→ Exercises to complete:
[1] Answer from the text on Cornell College's dining services:
(a) How many students attend Cornell College?
(b) In what year was the Bon Appetit Management Company founded?
(c) How many other colleges did John Harp visit?
[2] Please extract, word for word, the stretch of the text on Cornell College's dining services from "John Harp.jpgWhen students" through "as an alternative.".
[Excerpt to read — start]
Here is the College’s press release, and the Valley News’ report.

John Harp.jpgWhen students pushed the administration at 1,100-student Cornell College in Mount Vernon, Iowa to change their dining services provider, V.P. for Student Affairs John Harp (right) did his homework. He understood students’ concerns about the mediocre quality of food provided by Sodexo, a publicly traded corporation that provides dining servces to institutions all over the world. Students put forward the name of the Bon Appetit Management Company (BAMC) as an alternative.

BAMC — which is unrelated to the cooking magazine Bon Appétit — was founded in 1987 in Silicon Valley, and its headquarters is still in Palo Alto. It began life as a purveyor of dining services to companies and museums in California, and it branched out when its management saw a real opportunity to serve high-quality food to schools.

BAMC Splash.jpg

Harp found the idea of BAMC’s fresh dishes prepared to order to be enticing in comparison to Sodexo’s steam tables of food cooked in large batches. In visiting three other colleges, he found that BAMC does what it says. Not only is BAMC’s food fresh as advertised, but the structure of the storage areas of the company’s dining halls backs up that assertion. As compared to standard institutional food businesses, BAMC’s sites have far less dry storage space devoted to canned goods and other pre-packaged food items, and a great deal more space allocated to coolers holding fresh ingredients, many of which were sourced from local farms and small businesses.
[Excerpt to read — finish]
[Data — start]
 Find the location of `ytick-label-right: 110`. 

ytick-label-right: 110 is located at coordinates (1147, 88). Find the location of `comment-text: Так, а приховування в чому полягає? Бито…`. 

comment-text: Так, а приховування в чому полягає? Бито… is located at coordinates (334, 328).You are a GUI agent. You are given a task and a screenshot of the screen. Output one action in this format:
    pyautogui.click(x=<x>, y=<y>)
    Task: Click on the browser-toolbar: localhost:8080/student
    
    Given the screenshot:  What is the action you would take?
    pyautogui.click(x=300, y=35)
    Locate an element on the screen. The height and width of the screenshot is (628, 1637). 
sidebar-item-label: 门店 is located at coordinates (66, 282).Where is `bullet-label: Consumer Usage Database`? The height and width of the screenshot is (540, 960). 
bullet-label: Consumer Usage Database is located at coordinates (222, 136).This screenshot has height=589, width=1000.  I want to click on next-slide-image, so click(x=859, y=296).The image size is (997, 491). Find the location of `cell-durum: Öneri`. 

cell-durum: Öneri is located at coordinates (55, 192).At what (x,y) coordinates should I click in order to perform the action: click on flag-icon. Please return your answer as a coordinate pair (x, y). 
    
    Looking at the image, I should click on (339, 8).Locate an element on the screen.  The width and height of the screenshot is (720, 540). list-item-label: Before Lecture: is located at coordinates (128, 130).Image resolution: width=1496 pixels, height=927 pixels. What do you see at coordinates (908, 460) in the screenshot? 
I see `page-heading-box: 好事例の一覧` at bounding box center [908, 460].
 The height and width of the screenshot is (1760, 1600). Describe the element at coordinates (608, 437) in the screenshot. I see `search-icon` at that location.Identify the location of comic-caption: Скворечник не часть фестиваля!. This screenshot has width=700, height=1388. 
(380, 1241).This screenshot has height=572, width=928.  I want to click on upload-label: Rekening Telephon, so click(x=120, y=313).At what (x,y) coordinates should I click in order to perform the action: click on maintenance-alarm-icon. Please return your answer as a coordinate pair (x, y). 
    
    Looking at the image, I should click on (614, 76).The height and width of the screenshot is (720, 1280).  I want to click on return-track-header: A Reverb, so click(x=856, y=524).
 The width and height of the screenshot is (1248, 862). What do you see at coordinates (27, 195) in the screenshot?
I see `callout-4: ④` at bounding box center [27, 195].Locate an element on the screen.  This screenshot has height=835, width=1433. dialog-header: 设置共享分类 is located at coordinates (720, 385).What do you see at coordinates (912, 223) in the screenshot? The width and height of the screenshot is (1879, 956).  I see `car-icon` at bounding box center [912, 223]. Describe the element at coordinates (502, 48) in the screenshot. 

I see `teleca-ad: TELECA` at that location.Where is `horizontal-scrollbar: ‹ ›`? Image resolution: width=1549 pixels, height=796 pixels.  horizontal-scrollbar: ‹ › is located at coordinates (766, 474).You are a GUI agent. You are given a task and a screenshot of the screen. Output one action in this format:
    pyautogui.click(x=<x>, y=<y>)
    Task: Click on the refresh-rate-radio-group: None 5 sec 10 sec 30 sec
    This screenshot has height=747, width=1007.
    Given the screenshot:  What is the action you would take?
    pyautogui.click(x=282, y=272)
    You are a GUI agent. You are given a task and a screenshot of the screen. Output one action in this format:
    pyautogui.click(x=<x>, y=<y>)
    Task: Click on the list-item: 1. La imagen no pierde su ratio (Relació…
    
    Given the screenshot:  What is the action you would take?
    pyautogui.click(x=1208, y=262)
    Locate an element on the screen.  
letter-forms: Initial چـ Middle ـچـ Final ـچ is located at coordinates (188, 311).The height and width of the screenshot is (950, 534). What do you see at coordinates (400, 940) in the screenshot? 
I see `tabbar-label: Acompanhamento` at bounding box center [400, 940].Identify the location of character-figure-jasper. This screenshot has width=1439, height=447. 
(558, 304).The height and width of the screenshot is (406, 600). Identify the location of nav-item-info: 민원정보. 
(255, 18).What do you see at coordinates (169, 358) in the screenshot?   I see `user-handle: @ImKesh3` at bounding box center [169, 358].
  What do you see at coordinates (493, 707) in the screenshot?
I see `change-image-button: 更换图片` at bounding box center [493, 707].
[Data — finish]
→ Your responses:
[1]
(a) 1,100
(b) 1987
(c) Three

[2]
John Harp.jpgWhen students pushed the administration at 1,100-student Cornell College in Mount Vernon, Iowa to change their dining services provider, V.P. for Student Affairs John Harp (right) did his homework. He understood students’ concerns about the mediocre quality of food provided by Sodexo, a publicly traded corporation that provides dining servces to institutions all over the world. Students put forward the name of the Bon Appetit Management Company (BAMC) as an alternative.